● MATERIAL TO PROCESS
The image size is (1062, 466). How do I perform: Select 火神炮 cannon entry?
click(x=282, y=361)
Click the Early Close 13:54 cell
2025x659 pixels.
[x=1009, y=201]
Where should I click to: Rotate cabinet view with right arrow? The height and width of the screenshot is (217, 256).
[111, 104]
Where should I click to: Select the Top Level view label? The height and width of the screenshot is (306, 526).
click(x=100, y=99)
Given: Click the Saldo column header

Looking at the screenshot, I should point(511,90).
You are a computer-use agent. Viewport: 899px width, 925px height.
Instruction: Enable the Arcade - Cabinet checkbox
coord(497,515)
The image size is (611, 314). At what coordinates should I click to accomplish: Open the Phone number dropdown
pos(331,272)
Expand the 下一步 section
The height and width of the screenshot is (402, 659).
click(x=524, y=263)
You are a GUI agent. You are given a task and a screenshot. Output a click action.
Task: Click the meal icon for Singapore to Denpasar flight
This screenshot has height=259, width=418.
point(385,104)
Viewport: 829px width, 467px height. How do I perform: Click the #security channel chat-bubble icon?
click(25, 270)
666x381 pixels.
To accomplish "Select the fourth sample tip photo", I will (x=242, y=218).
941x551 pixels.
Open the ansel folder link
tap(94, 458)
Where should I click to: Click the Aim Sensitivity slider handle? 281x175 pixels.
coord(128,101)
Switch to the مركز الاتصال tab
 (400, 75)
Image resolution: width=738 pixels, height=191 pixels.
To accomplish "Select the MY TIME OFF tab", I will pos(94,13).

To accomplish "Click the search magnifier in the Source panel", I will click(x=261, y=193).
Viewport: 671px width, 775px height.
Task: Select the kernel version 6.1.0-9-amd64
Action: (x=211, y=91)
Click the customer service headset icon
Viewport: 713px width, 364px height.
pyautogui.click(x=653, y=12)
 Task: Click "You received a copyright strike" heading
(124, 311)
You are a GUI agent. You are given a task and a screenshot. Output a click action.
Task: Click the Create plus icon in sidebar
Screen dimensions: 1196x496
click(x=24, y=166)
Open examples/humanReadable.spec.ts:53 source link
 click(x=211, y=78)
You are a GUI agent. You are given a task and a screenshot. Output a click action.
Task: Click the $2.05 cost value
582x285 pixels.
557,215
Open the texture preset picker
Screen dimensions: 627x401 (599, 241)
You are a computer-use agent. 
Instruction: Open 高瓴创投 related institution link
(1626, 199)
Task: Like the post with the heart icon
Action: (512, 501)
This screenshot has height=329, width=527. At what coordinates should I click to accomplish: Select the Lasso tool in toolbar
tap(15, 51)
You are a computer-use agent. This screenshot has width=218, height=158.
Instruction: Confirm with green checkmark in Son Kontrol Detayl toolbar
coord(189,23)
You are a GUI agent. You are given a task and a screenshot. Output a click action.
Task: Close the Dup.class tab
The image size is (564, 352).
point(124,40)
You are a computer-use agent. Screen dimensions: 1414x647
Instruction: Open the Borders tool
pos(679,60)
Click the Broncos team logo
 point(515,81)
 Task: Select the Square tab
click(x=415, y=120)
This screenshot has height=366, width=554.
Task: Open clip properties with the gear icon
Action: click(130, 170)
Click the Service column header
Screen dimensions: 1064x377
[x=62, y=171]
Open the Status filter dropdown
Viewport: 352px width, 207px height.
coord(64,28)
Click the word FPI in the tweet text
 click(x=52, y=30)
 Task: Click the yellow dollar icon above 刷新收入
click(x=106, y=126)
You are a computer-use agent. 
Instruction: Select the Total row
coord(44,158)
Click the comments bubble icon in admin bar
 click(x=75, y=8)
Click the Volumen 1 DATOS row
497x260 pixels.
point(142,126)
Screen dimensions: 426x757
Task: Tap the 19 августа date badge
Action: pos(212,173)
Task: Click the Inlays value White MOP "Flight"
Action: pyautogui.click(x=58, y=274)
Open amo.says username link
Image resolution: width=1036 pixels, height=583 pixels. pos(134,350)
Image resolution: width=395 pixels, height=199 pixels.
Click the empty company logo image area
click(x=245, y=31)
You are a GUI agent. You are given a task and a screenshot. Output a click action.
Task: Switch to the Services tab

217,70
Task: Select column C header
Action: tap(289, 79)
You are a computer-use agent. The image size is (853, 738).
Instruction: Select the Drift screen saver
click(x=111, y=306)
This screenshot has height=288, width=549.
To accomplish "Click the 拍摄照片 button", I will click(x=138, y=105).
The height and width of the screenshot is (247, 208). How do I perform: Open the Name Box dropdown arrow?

● EXERCISE BRIEF
Show the lines of the records that contain the word "computer".

● RESULT OF THE EXERCISE
You are a computer-use agent. Viewport: 899px width, 925px height.
You are a computer-use agent. 
You are a computer-use agent. This screenshot has width=218, height=158.
You are a computer-use agent. Screen dimensions: 1414x647
You are a computer-use agent. 
You are a computer-use agent. The image size is (853, 738).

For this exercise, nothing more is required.